Starter Grant: Modeling Evolution of Gene and Protein Interactions
University Of Colorado At Boulder, Boulder CO
Investigators
Abstract
Delineating the mechanisms underlying the evolution of different life forms is essential to current understanding of molecular biology. Indeed, the entire body of research on non-human organisms enhances the knowledge of human physiology because of shared common ancestory. Individual gene duplication and whole gene duplication occur frequently during evolution, and mechanisms for these duplications have been studied and modeled. In recent years, attention has increasingly turned to interactions between genes and proteins as a source of complexity. Graphtheoretic models ("networks") which use nodes to represent genes and links between the nodes to represent interactions have proven useful, for example, to infer protein function, and models of evolution that include gene duplication for such gene networks have been developed. However, these evolutionary models are only theoretical: they have not been mapped to genes of actual organisms. This project will build on recent mathematical analyses of gene and genome duplications in the model plant Arabidopsis thaliana. An evolutionary model will be built of the ancestral gene interactions of Arabidopsis thaliana which leads to the current-day organism. Currently available gene and interaction data from Arabidopsis thaliana will inform the model. Broader Impact: The results of this study will enhance understanding of how gene and protein interactions evolve under both individual gene and whole genome duplication. The project will be undertaken primarily by graduate students, with some subtasks carried out by undergraduates, thus enhancing the interdisciplinary bioinformatics training received by these students.
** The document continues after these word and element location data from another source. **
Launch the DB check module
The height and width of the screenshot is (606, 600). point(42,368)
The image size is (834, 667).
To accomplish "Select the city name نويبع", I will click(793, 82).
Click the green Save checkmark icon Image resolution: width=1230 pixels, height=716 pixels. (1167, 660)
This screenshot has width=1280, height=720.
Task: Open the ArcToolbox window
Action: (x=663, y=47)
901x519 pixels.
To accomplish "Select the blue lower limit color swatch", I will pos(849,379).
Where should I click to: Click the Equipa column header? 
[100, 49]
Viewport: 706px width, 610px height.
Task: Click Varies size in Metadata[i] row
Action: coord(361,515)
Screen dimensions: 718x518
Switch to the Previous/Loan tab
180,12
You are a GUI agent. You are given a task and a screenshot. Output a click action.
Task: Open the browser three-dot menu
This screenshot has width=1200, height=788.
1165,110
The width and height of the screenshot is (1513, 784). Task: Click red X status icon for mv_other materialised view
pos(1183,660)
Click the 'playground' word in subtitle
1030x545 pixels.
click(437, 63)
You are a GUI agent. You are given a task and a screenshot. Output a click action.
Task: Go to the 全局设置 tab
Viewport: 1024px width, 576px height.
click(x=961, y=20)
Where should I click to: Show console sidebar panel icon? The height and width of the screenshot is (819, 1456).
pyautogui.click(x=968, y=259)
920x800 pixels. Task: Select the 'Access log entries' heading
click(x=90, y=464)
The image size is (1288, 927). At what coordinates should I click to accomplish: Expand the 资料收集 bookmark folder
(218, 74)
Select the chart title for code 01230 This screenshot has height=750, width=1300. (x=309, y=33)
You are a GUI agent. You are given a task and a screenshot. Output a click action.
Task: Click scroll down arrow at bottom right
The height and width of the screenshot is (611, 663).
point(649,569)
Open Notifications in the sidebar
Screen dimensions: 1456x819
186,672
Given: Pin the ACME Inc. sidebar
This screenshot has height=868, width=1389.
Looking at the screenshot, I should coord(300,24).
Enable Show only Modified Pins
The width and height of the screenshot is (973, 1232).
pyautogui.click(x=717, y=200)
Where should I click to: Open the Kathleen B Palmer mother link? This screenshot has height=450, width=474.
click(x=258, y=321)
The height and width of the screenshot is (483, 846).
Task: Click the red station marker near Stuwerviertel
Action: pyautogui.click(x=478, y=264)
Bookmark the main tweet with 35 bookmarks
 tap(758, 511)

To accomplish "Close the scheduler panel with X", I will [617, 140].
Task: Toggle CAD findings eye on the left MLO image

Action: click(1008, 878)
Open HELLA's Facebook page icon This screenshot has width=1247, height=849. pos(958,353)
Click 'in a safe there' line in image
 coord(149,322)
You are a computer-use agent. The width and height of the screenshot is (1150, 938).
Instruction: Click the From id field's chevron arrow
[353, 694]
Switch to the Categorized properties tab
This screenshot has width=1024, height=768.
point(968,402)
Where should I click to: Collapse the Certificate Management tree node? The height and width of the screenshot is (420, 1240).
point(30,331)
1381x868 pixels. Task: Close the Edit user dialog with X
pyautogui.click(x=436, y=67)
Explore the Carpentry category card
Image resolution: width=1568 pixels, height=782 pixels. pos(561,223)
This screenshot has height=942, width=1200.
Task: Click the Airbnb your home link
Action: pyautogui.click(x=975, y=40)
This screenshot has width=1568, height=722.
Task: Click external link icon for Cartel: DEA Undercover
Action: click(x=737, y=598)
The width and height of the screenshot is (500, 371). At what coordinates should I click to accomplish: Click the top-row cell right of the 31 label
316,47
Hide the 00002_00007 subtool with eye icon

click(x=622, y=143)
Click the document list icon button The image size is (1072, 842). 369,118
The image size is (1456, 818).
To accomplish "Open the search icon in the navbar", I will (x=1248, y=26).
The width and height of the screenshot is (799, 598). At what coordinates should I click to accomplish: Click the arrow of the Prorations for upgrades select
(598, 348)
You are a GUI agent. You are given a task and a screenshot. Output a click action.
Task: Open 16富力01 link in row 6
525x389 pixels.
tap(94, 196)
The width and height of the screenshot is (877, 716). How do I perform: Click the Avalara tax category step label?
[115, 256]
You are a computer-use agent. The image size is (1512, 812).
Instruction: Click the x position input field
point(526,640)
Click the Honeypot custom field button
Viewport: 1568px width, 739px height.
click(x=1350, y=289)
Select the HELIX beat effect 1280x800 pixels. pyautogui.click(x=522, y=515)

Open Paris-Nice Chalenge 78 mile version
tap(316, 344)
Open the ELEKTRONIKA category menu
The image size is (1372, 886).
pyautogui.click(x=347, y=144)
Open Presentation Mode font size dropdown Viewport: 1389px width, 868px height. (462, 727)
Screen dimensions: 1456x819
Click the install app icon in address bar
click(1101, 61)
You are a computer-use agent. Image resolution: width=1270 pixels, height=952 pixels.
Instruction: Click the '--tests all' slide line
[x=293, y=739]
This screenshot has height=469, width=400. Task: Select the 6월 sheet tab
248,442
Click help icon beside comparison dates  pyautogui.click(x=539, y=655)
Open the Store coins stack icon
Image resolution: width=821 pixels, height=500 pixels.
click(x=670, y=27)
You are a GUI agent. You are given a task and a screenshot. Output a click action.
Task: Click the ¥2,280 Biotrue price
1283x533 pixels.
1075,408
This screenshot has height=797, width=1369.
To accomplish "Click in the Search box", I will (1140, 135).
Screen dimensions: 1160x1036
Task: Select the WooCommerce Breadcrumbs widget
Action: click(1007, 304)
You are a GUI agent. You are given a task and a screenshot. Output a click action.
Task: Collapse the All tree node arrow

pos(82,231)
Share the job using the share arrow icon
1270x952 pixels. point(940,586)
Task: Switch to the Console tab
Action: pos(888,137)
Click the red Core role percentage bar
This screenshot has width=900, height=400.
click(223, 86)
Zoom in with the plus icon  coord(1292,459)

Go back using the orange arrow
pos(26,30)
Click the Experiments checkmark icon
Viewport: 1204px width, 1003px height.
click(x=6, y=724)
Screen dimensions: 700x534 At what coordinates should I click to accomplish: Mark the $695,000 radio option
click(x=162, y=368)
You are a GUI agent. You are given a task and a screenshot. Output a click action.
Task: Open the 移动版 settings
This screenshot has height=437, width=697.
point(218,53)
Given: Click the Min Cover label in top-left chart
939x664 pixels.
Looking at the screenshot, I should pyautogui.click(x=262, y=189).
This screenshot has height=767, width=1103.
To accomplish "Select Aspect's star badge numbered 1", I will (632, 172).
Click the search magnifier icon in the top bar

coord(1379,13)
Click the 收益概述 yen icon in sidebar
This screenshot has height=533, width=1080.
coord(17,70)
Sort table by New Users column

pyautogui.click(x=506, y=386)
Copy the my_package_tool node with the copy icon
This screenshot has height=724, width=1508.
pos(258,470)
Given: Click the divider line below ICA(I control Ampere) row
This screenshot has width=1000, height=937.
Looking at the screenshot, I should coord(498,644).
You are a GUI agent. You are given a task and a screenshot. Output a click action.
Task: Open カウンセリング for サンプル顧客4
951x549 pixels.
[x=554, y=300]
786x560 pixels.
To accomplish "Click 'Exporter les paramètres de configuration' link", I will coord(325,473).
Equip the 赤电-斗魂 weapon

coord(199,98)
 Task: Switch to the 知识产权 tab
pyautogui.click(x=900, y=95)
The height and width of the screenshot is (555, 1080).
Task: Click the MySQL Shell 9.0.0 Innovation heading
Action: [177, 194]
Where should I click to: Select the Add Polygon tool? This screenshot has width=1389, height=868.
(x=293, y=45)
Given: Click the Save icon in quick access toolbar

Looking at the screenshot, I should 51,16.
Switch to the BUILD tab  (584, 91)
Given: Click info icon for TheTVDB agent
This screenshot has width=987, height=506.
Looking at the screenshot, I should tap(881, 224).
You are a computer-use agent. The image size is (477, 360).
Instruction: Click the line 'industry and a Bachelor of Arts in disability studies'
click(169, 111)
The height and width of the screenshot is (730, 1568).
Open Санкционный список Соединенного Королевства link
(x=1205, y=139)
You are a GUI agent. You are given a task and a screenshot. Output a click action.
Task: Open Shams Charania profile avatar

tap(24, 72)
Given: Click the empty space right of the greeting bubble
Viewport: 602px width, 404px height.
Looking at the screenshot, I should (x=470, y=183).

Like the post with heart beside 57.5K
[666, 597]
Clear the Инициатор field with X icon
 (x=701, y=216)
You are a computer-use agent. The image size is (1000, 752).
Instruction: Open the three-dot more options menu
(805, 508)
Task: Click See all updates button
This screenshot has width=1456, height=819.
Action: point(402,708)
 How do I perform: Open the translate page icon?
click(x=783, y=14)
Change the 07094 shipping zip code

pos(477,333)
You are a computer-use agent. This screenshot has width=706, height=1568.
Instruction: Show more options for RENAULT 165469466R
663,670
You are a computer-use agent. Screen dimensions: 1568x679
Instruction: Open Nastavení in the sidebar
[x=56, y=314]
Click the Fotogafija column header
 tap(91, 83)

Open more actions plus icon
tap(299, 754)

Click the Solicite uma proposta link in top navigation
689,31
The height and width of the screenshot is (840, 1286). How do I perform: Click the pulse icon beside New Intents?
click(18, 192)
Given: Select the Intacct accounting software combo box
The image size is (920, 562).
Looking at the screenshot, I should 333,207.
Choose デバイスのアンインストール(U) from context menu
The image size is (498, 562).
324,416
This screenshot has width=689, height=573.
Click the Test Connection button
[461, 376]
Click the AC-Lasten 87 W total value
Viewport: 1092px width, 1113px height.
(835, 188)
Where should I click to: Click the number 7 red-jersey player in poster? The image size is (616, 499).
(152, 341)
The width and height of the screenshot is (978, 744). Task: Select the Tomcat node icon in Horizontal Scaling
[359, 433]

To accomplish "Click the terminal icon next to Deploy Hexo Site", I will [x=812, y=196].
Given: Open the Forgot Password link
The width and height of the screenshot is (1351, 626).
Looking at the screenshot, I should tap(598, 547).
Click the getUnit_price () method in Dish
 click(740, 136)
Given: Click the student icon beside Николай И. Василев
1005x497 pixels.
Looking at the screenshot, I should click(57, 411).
Trainees at all levels, from undergraduate to postdoctoral, will be recruited to work on the broader project of gaining biological insights from gene networks (funded, in part, by start up funds from the host institution), with an emphasis on recruiting from groups underrepresented in computer science. The results of this study will be broadly disseminated, including presentation at interdisciplinary conferences and publication in peer-reviewed journals. Additionally, any software developed through this project will be made available publicly for download as open-source software.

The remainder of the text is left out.